O Brasil registrou um patamar recorde de 66,8% da população ocupada contribuindo para algum regime previdenciário no trimestre encerrado em fevereiro. Isso equivale a 68,196 milhões de trabalhadores com cobertura da Previdência Social, o maior percentual desde o início da série histórica da Pesquisa Nacional por Amostra de Domicílios (Pnad) Contínua em 2012. Os dados, divulgados pelo Instituto Brasileiro de Geografia e Estatística (IBGE), abrangem pessoas com 14 anos ou mais no mercado de trabalho, destacando a importância da contribuição previdenciária para assegurar benefícios como aposentadoria, auxílio por incapacidade e pensão por morte.
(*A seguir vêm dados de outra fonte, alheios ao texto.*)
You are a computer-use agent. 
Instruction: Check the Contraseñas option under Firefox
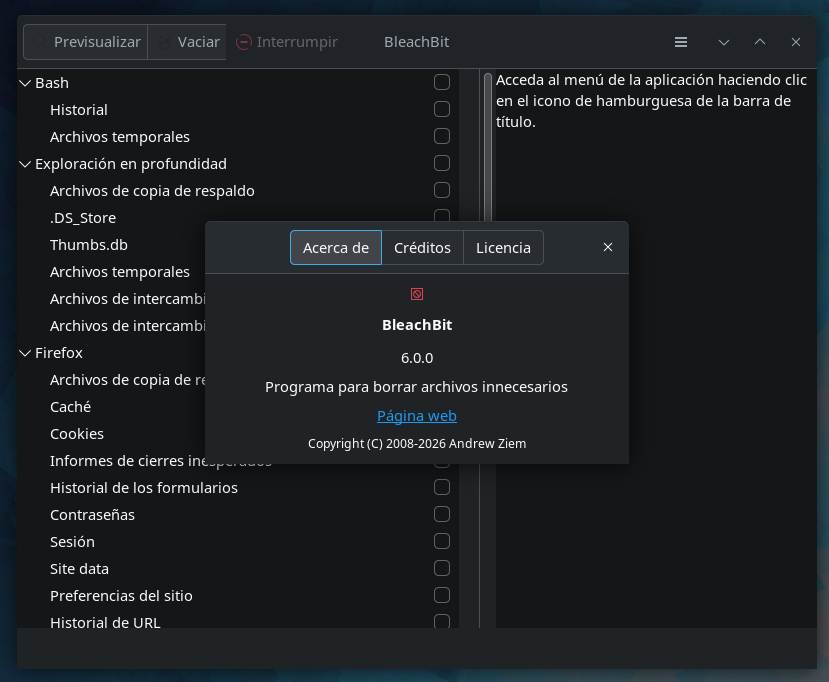pos(442,514)
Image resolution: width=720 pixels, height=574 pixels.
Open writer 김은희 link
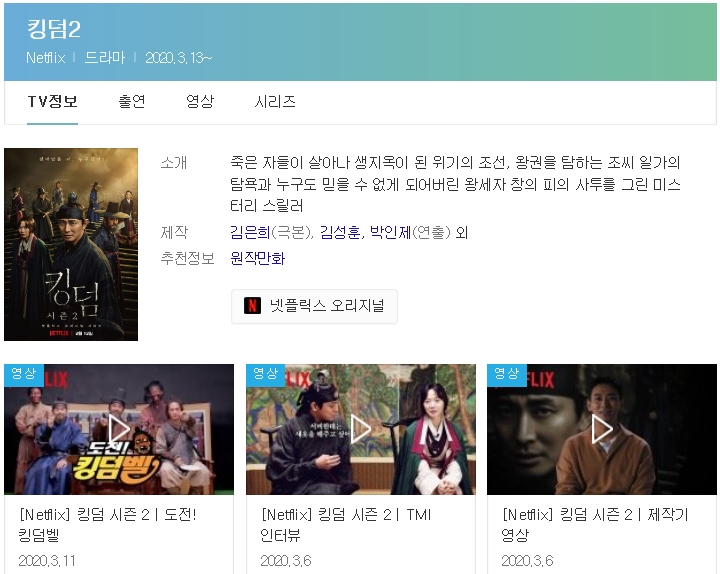[x=250, y=232]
Embora o percentual atual seja um recorde, o número absoluto de contribuintes foi ligeiramente maior no quarto trimestre de 2025, com 68,496 milhões. Contudo, devido a uma população ocupada total maior à época, a proporção de contribuintes representava 66,5%. O IBGE define contribuintes como empregados, empregadores, trabalhadores domésticos e autônomos que destinam recursos a institutos de previdência oficial, seja federal (INSS ou Plano de Seguridade Social da União), estadual ou municipal.
O Impulso do Mercado Formal
Rodolpho Tobler, economista do Instituto Brasileiro de Economia (Ibre) da Fundação Getulio Vargas (FGV), atribui esse recorde ao fortalecimento do mercado de trabalho formal. Ele explica que o aumento no número de pessoas trabalhando, especialmente em empregos formais, impulsiona as contribuições previdenciárias, dada a recuperação mais intensa deste setor em comparação com os empregos informais.
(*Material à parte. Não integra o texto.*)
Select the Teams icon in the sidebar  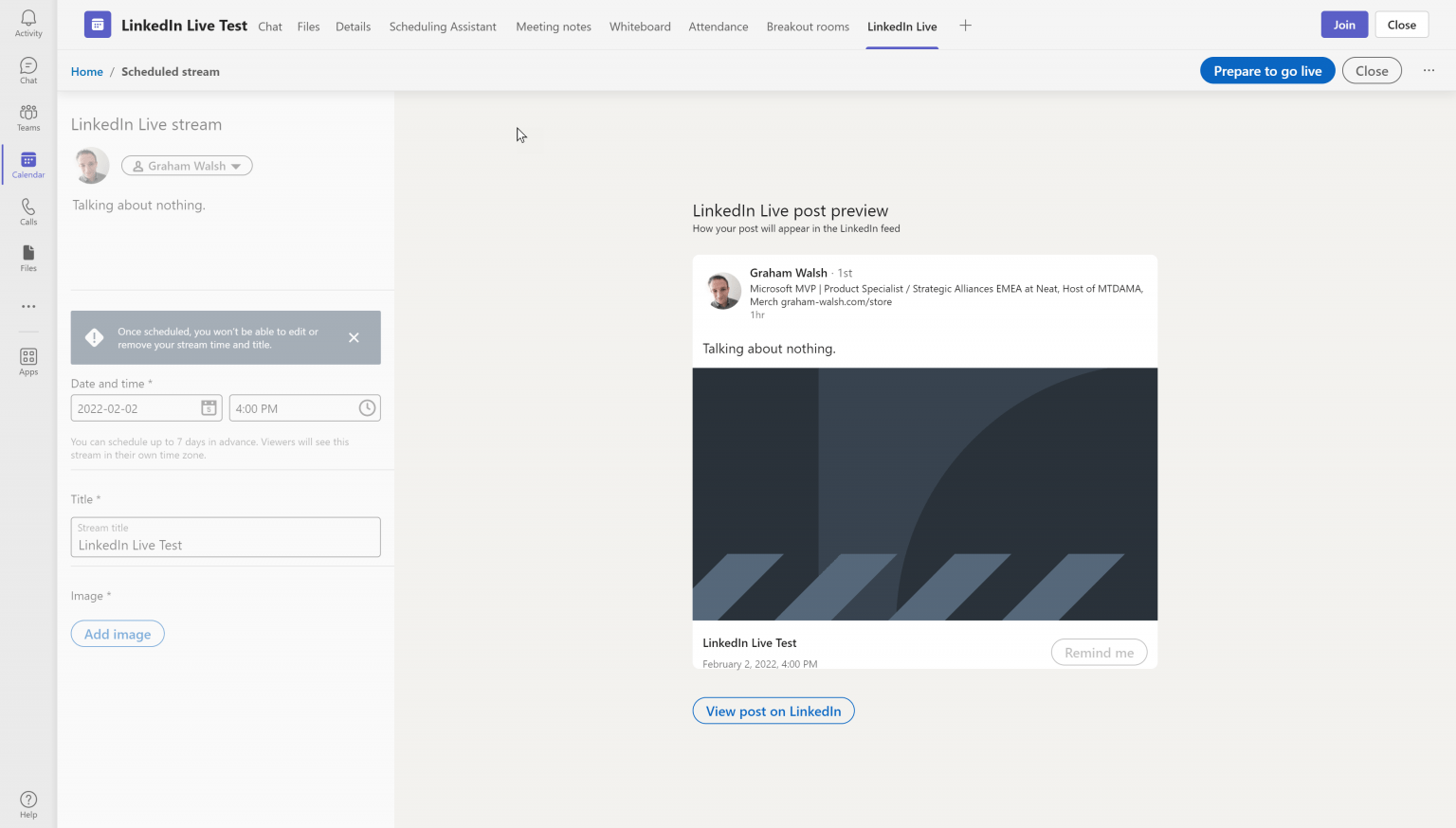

No trimestre findo em fevereiro, o número de empregados no setor privado com carteira assinada permaneceu estável em 39,2 milhões, tanto em relação ao trimestre móvel anterior (encerrado em novembro) quanto ao mesmo período de 2025. Tobler considera esse resultado "muito positivo", destacando que vagas formais estão mais associadas a empregos de maior produtividade, remuneração e, crucialmente, à contribuição para a previdência.
Rendimento do Trabalhador e Perspectivas Futuras
A Pnad Contínua também apontou um recorde no rendimento mensal real do trabalhador, atingindo R$ 3.679. Este valor representa um aumento de 2% em relação ao trimestre encerrado em novembro de 2025 e 5,2% em comparação com o mesmo trimestre do ano anterior, já descontada a inflação dos períodos de comparação.
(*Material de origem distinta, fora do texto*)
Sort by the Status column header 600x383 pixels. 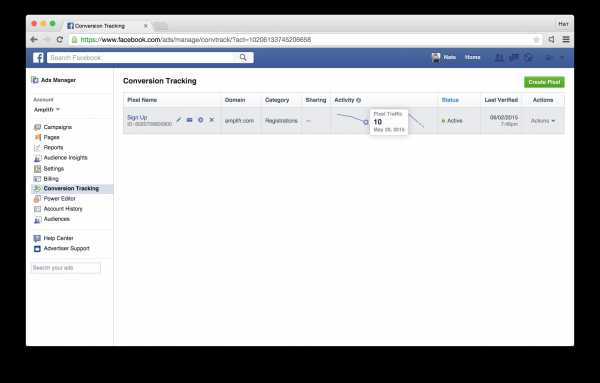(x=450, y=100)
Com a população brasileira em processo de envelhecimento, a previdência social permanece um ponto sensível. Nesse contexto, o economista Rodolpho Tobler enfatiza que quanto mais pessoas contribuindo através do emprego formal, menor será o desafio previdenciário no médio e longo prazo. A expectativa é que o percentual de trabalhadores contribuintes continue a crescer, especialmente com a manutenção do crescimento econômico. Historicamente, o país sempre manteve uma taxa de contribuintes para instituto de previdência acima de 60%, com o menor índice registrado sendo 61,9% no trimestre encerrado em maio de 2012.